Jinx made his way through a cramped maze of tables, chairs, and empty whiskey glasses, past a frayed curtain. He found the scale, filled with stubbed-out cigar butts, in the back room.
“Did you have a good crowd last night?”
“It was kind of slow,” Shady said, following Jinx to the back room. “All the Germans were having a miners’ meeting at the Germ
an Fraternal Hall.”
“Miners’ meeting? I’d think they’d have enough of mining when they’re working. Why do they want to meet about it?”
“They’re trying to get organized enough that they can have some say in their working conditions. You know, when they work, how long their shifts are. Anyhow, it’s kind of empty here without them. And the ones that were here seemed kind of puny. Lots of aches and coughs.” He dumped the cigars onto the floor and flopped the fish onto the tray. The arrow teetered, then stopped just under ten pounds.
“Not quite.” Jinx frowned, looking at the scale.

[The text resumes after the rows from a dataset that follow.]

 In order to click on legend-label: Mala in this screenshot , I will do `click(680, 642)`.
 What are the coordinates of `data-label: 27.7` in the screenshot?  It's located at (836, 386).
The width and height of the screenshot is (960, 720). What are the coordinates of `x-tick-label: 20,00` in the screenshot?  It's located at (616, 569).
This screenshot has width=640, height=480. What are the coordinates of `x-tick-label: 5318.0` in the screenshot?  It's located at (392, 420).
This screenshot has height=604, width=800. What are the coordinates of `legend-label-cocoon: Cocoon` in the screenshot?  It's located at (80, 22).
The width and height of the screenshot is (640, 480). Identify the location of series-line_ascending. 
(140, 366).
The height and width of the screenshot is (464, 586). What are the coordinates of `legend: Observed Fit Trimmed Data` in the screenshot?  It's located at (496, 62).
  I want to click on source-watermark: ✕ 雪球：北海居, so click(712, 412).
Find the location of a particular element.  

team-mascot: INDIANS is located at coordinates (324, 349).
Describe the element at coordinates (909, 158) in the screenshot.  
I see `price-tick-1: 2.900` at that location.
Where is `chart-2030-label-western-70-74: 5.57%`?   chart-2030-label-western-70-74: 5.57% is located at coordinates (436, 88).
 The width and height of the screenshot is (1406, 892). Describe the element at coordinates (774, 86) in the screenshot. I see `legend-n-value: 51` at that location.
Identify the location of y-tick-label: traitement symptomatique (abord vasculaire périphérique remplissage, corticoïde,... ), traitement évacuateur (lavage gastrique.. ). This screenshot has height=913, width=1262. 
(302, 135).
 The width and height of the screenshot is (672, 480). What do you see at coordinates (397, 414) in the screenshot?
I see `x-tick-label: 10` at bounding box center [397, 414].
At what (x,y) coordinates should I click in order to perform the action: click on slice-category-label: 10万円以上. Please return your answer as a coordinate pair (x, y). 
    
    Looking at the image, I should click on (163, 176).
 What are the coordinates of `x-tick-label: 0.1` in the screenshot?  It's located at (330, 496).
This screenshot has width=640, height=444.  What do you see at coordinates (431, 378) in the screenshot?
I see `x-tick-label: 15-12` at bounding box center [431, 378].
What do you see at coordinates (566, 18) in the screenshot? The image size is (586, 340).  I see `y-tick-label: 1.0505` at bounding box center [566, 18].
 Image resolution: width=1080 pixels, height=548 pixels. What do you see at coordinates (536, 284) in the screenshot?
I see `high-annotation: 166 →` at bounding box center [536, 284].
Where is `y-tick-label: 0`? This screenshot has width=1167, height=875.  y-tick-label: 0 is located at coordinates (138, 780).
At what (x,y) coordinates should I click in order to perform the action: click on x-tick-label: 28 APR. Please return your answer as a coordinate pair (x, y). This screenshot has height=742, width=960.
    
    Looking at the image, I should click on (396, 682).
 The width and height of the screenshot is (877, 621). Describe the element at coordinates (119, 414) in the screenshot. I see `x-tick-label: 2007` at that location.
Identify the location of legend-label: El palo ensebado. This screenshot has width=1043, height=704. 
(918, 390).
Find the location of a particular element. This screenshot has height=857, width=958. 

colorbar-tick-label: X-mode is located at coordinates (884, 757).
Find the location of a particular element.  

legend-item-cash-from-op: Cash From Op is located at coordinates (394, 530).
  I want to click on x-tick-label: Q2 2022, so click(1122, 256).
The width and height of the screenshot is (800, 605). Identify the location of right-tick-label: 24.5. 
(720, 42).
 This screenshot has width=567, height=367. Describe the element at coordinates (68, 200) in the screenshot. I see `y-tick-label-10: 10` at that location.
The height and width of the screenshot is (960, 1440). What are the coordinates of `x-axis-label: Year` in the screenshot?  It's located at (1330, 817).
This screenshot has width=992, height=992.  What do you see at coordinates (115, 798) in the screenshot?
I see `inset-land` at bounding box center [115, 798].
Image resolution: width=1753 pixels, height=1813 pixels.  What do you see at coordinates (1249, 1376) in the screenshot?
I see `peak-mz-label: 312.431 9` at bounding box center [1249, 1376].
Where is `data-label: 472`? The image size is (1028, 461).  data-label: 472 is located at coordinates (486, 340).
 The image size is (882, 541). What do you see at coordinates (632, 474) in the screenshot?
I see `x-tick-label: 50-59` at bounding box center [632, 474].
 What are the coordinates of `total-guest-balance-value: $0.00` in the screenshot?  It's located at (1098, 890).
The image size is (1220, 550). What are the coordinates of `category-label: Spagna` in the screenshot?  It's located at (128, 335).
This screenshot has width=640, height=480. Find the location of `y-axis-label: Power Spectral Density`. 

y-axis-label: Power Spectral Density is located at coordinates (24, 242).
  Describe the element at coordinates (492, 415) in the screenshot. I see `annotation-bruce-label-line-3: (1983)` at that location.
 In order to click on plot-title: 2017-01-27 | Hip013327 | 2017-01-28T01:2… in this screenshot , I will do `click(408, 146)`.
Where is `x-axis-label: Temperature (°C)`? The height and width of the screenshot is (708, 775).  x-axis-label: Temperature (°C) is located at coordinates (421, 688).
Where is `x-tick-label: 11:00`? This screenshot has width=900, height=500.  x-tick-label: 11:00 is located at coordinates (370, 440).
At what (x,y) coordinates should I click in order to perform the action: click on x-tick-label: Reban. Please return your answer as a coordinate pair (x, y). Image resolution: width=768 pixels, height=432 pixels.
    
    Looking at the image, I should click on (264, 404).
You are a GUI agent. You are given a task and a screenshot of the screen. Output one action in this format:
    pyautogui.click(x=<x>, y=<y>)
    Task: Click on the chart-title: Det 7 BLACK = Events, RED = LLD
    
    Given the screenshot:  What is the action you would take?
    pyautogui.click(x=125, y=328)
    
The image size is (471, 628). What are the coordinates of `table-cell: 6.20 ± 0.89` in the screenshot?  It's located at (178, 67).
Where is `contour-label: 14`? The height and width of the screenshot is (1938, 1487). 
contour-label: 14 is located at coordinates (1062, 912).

Shady rubbed his whiskers. “What time is it?”
“I went fishing at sunup. It’s probably around eight by now.”
“Well, you caught this feller before he could even have breakfast.” Shady shoved a half-eaten apple into the fish’s mouth, sending the arrow over the ten-pound mark. “Even a condemned man gets a last meal. I’d say that fish deserves nothing less.”
Jinx grinned. “I’m pretty hungry myself.”
“You’d better get to scaling if we’re going to have us some fish for breakfast.”
A voice called from the front, “Anybody here?”
Shady peeked out from behind the curtain. “It’s Sheriff Dean,” he whispered to Jinx.
Jinx looked toward the back door, ready to bolt. He’d been able to avoid Sheriff Dean all these months, and even though he seemed to have evaded his past, he didn’t want a face-to-face encounter now. Jinx’s reaction did not slip past Shady. “Be right with you,” Shady called. Then he whispered to Jinx, “He’s coming for his complimentary libations.” That meant his illegal alcohol.
Jinx stood still. Shady had never asked any questions about Jinx’s dealings before he’d come to Manifest. But Shady wasn’t blind and it was painfully obvious that Jinx got nervous anytime Sheriff Dean was within a stone’s throw.